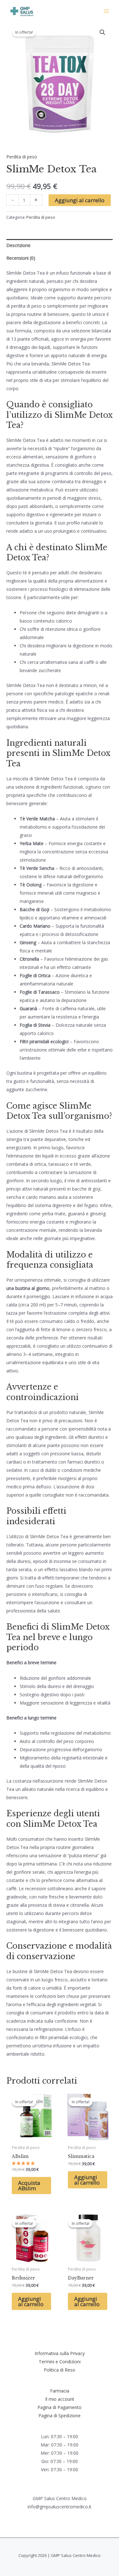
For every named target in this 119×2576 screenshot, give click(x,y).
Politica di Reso (59, 2370)
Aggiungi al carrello (79, 200)
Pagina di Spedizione (59, 2415)
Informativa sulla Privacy (60, 2353)
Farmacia (59, 2391)
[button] (102, 32)
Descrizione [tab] (18, 245)
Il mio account (59, 2399)
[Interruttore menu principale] (106, 11)
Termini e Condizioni (60, 2362)
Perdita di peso (21, 157)
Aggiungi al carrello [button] (87, 2179)
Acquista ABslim (29, 2185)
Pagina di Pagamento (59, 2407)
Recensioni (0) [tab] (20, 258)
________
Exercise details ▸
All entries must be written out again exactly as given, with no pictures in the copy.

Solved exercise ▸
For every named target in this 119×2576 screenshot, give click(x,y).
Politica di Reso (59, 2370)
Aggiungi al carrello (79, 200)
Pagina di Spedizione (59, 2415)
Informativa sulla Privacy (60, 2353)
Farmacia (59, 2391)
[button] (102, 32)
Descrizione [tab] (18, 245)
Il mio account (59, 2399)
[Interruttore menu principale] (106, 11)
Termini e Condizioni (60, 2362)
Perdita di peso (21, 157)
Aggiungi al carrello [button] (87, 2179)
Acquista ABslim (29, 2185)
Pagina di Pagamento (59, 2407)
Recensioni (0) [tab] (20, 258)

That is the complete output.